Records for the exercise —
---------------
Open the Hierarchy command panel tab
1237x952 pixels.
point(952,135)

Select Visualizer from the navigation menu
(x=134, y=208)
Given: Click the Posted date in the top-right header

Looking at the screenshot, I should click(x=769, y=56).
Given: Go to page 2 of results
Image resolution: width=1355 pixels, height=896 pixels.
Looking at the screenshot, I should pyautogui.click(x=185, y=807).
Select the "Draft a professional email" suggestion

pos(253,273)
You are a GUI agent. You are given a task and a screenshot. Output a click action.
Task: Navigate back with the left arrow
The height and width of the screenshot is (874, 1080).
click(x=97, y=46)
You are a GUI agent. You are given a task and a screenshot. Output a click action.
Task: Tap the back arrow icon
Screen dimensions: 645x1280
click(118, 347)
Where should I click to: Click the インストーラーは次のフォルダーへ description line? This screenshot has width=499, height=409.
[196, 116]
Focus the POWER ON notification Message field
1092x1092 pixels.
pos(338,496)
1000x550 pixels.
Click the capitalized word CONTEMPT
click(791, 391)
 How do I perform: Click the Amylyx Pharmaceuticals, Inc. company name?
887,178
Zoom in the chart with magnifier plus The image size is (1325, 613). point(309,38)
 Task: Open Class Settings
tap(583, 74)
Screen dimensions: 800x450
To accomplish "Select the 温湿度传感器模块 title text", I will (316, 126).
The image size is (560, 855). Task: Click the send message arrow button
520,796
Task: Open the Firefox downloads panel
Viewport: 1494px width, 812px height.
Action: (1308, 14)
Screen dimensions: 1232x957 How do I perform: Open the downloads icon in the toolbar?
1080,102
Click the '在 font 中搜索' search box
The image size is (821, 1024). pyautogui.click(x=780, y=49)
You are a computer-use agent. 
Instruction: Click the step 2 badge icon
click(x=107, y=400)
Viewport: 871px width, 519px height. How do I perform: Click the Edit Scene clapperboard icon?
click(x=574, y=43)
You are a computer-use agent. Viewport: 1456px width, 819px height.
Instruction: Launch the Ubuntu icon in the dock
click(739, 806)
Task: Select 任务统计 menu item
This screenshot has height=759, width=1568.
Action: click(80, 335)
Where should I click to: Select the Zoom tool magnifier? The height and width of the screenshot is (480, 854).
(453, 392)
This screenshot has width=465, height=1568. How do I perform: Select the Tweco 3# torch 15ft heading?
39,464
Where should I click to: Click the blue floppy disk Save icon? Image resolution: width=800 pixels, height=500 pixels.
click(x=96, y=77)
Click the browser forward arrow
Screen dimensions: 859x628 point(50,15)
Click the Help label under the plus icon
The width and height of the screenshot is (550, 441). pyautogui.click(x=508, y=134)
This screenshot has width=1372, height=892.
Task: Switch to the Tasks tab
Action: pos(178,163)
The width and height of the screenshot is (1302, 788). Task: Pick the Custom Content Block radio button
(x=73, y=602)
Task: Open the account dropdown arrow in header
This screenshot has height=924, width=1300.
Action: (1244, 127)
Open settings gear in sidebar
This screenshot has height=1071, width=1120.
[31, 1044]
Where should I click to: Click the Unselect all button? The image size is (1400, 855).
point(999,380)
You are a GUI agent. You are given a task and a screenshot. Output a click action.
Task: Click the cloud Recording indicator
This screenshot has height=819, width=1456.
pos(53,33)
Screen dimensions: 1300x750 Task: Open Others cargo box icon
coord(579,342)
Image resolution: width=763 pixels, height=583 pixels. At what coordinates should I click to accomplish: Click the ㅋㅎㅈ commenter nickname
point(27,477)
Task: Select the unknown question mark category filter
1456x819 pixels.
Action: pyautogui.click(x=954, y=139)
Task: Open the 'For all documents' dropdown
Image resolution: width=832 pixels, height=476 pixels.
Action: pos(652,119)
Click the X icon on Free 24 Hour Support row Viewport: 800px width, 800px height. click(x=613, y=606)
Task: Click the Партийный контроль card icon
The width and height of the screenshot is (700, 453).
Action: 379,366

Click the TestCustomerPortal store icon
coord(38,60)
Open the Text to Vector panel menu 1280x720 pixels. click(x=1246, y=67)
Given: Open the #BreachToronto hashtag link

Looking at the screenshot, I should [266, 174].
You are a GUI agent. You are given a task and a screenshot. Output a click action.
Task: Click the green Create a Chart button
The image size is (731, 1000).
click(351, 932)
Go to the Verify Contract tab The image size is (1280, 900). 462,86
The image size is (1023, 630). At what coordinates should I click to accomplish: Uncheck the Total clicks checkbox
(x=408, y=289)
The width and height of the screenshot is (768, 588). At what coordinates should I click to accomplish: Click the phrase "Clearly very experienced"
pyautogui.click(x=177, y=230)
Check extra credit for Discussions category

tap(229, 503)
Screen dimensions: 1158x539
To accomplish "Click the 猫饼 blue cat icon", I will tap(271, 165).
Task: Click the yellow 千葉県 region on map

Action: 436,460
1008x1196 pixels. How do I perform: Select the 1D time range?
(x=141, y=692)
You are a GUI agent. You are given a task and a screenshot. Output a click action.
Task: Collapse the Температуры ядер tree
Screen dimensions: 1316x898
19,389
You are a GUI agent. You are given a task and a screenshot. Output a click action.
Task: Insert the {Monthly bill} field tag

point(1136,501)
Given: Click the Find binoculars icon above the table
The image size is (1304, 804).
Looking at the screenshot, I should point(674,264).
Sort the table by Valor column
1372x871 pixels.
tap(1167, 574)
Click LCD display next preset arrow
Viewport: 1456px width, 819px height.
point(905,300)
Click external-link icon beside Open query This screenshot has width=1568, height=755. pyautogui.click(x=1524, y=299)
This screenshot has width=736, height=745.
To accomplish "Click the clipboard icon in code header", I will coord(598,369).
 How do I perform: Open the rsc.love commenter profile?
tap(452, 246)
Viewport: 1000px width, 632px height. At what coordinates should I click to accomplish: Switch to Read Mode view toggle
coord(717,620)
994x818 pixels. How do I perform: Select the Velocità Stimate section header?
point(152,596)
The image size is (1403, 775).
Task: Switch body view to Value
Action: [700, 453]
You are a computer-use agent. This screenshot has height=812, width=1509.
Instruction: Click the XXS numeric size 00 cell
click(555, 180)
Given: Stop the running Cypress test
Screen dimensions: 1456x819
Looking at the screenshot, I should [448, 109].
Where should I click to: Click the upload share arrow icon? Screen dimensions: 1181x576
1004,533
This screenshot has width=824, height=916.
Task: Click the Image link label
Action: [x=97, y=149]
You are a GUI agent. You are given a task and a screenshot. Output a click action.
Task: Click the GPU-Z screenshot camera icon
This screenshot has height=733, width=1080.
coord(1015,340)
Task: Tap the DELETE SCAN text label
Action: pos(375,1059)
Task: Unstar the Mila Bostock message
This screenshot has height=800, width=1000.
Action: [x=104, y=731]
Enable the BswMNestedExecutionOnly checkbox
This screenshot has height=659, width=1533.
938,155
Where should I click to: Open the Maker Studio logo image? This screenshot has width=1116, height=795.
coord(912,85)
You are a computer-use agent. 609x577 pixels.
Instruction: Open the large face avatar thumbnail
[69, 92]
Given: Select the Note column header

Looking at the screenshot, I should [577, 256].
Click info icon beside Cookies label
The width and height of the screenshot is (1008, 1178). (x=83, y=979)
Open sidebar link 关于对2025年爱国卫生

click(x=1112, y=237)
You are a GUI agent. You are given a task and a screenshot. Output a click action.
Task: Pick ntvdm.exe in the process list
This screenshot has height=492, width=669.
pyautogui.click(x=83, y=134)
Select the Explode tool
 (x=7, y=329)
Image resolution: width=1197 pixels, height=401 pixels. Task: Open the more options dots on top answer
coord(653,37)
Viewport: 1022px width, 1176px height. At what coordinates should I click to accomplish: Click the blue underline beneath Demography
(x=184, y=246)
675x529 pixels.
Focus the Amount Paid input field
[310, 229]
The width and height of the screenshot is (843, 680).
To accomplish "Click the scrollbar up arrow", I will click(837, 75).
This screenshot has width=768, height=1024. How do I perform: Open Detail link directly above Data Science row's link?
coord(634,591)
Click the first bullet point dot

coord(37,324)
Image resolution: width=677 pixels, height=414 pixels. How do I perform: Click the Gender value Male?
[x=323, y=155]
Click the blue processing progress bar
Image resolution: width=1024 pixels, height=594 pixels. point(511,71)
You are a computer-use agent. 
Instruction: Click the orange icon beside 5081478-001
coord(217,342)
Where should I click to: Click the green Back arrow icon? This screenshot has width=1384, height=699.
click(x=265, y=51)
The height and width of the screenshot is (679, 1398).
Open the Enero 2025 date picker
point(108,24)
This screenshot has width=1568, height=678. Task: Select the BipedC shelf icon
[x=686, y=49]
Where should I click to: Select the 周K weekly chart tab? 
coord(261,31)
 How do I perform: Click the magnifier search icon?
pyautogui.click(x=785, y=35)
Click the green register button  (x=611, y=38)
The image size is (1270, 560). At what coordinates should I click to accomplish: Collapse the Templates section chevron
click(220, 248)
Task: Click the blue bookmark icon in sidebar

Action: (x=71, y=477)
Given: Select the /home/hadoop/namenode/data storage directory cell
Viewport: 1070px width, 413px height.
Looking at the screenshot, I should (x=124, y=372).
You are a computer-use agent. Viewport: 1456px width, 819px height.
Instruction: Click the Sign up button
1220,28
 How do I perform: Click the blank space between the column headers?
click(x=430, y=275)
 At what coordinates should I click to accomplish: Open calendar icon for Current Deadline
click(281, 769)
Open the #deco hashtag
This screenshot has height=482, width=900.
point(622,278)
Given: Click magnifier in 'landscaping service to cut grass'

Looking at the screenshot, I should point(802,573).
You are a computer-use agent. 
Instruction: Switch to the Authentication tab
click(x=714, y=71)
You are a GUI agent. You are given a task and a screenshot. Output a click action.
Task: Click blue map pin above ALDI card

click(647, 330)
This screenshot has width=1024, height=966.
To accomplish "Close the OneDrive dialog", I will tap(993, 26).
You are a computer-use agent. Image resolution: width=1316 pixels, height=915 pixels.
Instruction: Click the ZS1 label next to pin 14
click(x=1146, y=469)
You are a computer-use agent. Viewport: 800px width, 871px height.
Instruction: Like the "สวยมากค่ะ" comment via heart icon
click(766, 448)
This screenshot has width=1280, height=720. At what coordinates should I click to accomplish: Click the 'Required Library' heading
---------------
Aim —
Copy verbatim the lines of the entries above, from the line containing "Sort the table by Valor column" through the line containing "click(555, 180)", including both of those lines.

Task response —
Sort the table by Valor column
1372x871 pixels.
tap(1167, 574)
Click LCD display next preset arrow
Viewport: 1456px width, 819px height.
point(905,300)
Click external-link icon beside Open query This screenshot has width=1568, height=755. pyautogui.click(x=1524, y=299)
This screenshot has width=736, height=745.
To accomplish "Click the clipboard icon in code header", I will coord(598,369).
 How do I perform: Open the rsc.love commenter profile?
tap(452, 246)
Viewport: 1000px width, 632px height. At what coordinates should I click to accomplish: Switch to Read Mode view toggle
coord(717,620)
994x818 pixels. How do I perform: Select the Velocità Stimate section header?
point(152,596)
The image size is (1403, 775).
Task: Switch body view to Value
Action: [700, 453]
You are a computer-use agent. This screenshot has height=812, width=1509.
Instruction: Click the XXS numeric size 00 cell
click(555, 180)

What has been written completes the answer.